In September 1995, Australia offered to facilitate talks between the Bougainville leaders. The first round of the preliminary talks involved the BIG Secretary Miriori and his Officer David Onavui representing BIG/BRA, the four Bougainville parliamentarians John Momis, Michael Ogio, Michael Laimo and Joseph Igilio, as well as BTG Premier Theodore Miriung and legal officer Kapeatu Puaria. The purpose of the meeting was to explore the possibilities of resuming dialogue, firstly at the Bougainvillean level and then with the PNG government.
Prior to the talks in Cairns, the United Nations and the Commonwealth Secretariat had both carried out their own missions to consult with PNG and BIG/BRA through the BIG office in Honiara. The Solomon Islands government was also consulted on a potential rule in future talks.
The Cairns preliminary talks agreed to request that Australia facilitate further talks between all four Bougainvillean representatives in PNG parliament, BTG members and the BIG/BRA leadership. The meeting also agreed to ask the PNG government to invite the United Nations and the Commonwealth Secretariat to mediate and chair the Bougainville Leaders meeting. Australia and PNG, as well as Solomon Islands all willingly agreed to support the proposal.
By December, the arrangements were in place for Australia to host the main round of Bougainville leaders talks at Cairns. BIG/BRA leaders were airlifted from Bougainville on Australian chartered helicopters, first to Choiseul Bay at the Solomon Islands border, and then to Honiara on chartered fixed wing aircrafts. The Bougainville Leaders talks were finally underway by late December 1995, co-chaired by United Nations Director of the Asia Pacific Political Division, Professor Francisc Vendrell, and the Deputy Secretary-General of the Commonwealth Secretariat, Dr Kris Srinivasan.
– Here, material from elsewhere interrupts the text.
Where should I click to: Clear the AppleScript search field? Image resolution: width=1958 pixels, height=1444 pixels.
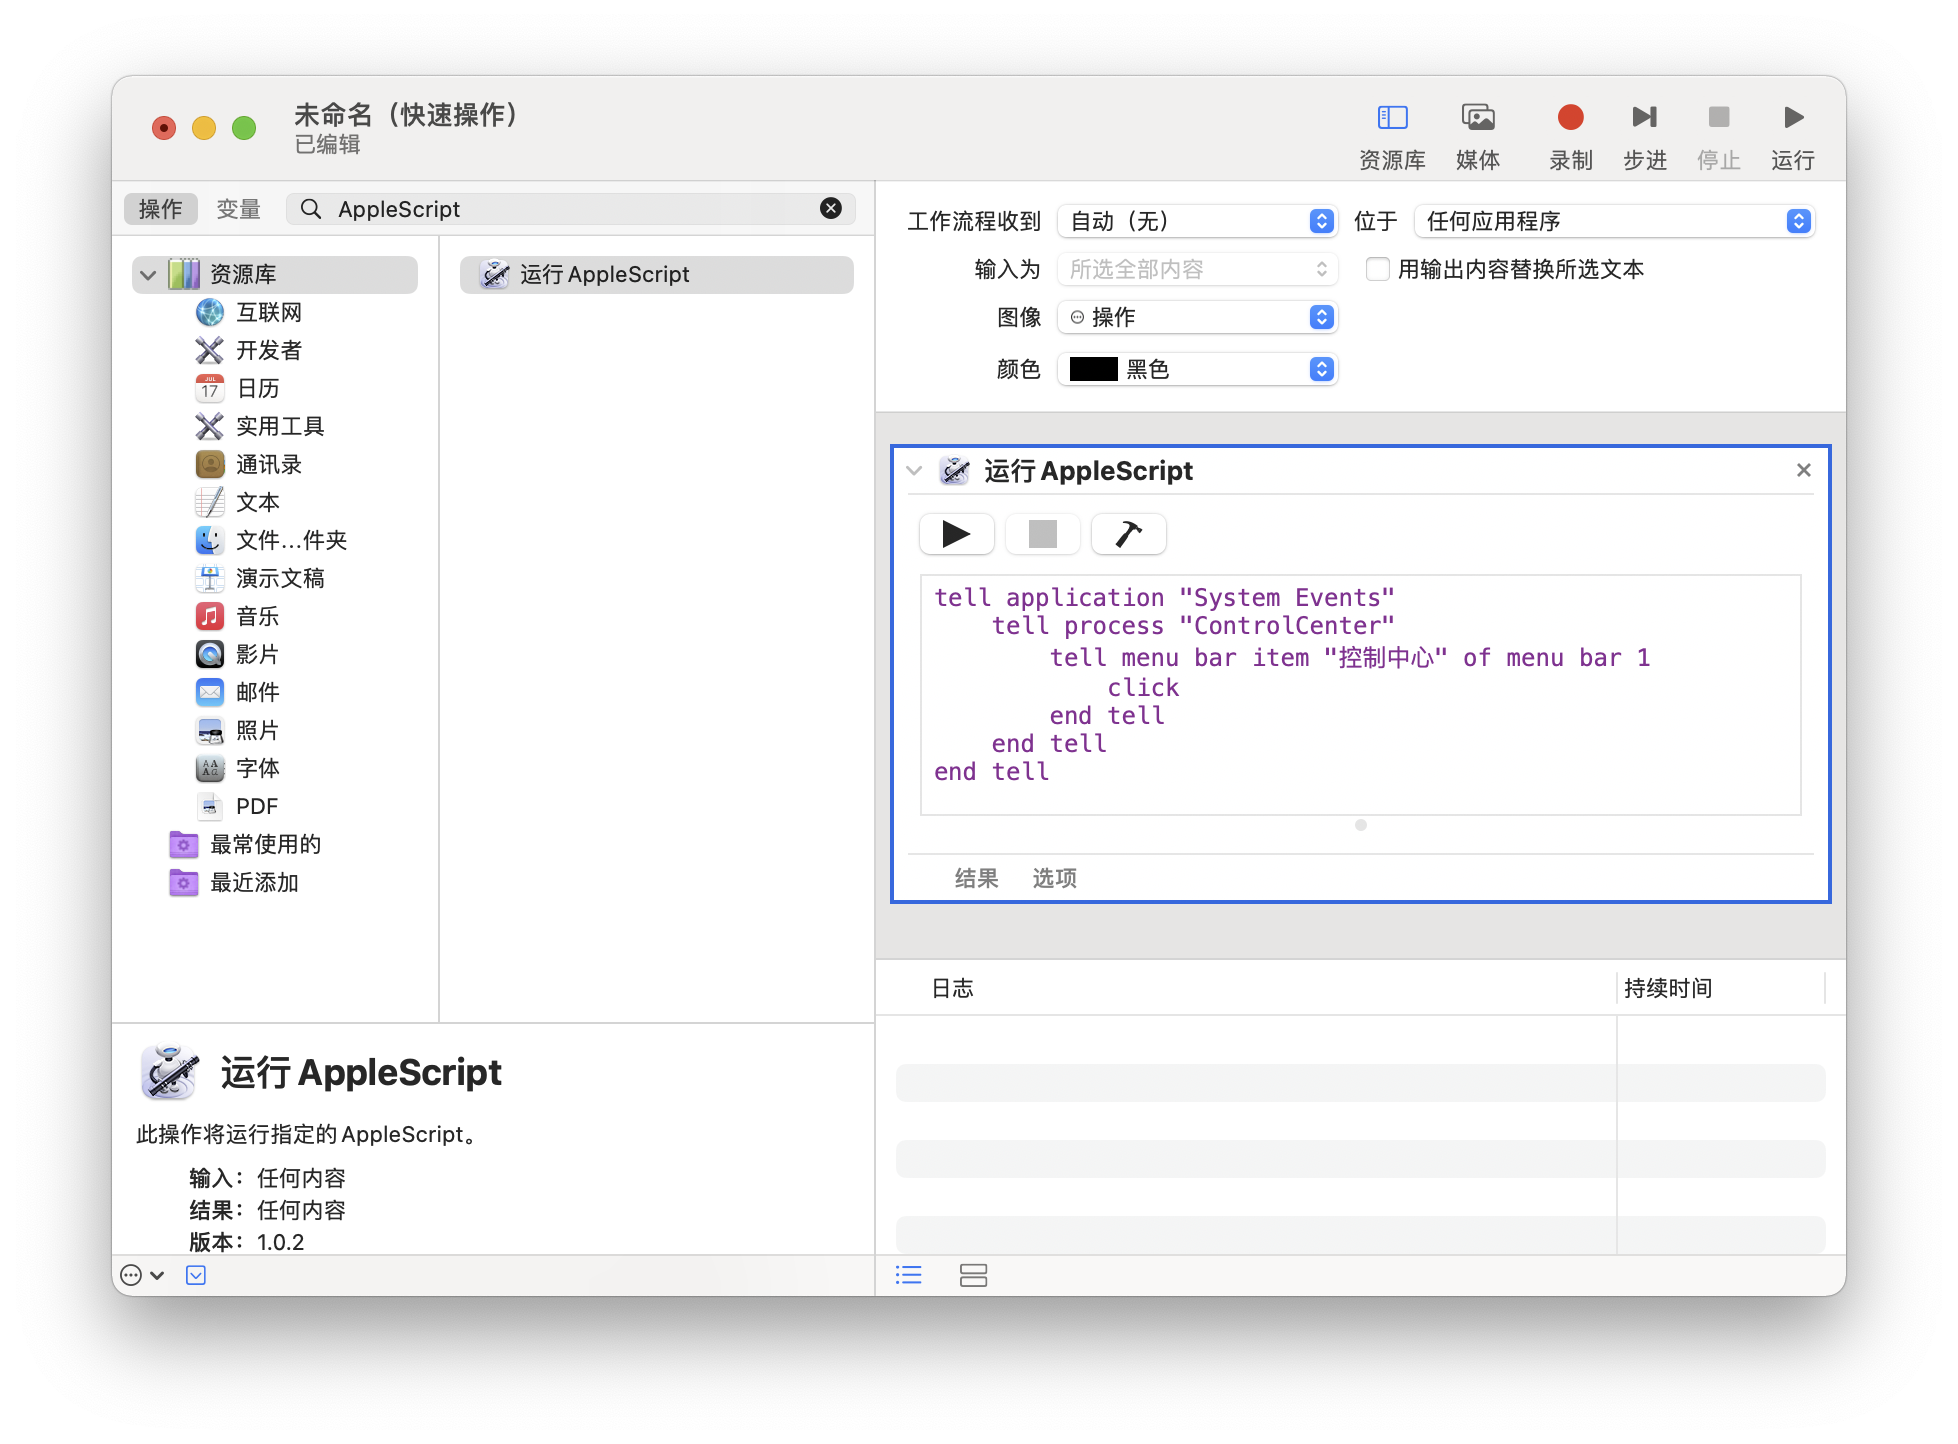pyautogui.click(x=831, y=208)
The talks were also observed by other representatives including the International Commission of Jurists (ICJ – Australian Division), the Secretary-General of Unrepresented Nations Peoples organisation (UNPO) Dr Michael van Walt van Praag and Alan Weeks of Moral Re-Armament. The outcome of these talks was the signing of the Cairns Agreement.
However immediately after the talks, while the BIG/BRA leaders led by Chairman Kabui were returning home on 3 January 1996, the delegation was attacked at sea at the border between Solomon Islands and Bougainville. The PNG military used boats and a helicopter gunship to ambush the team under the cover of darkness as they reached the Bougainville coastline. Nobody was injured but the incident completely undermined the trust and confidence of BIG/BRA in the PNG government and its military and shattered any further hopes for future negotiations.
A month later, the BIG Office and house of Miriori and his family in Honiara was fire-bombed in the middle of the night by PNG agents and their supporters. Nobody was injured but the house was completely burned to the ground. Following this series of incidents, the BRA went on the offensive. They decided to take the fight to Buka Island, right to the heart of the Government security forces. They launched their attack on the PNG military both at sea and on the ground. The operation was successful.
The PNGDF was now on the receiving end with mounting casualties. The government authorised its security forces to launch another operation – 'High Speed II' in parts of central and south Bougainville. The operation once again failed. For example at Kangu Beach in Buin, BRA forces killed 13 PNG soldiers in one single operation. The government forces were also driven out of their bases at Koromira Catholic Mission station and Aropa airport. PNG security forces decided to take revenge on innocent civilians, especially in the PNGDF/Resistance controlled care-centres. One such incident occurred at Malabita village in the Buin district of south Bougainville. The PNGDF launched seven rounds of mortar bomb at the civilians while they prayed inside the church in early morning on 1 December 1996. More than nine people were killed and about 20 others injured in the bomb blast.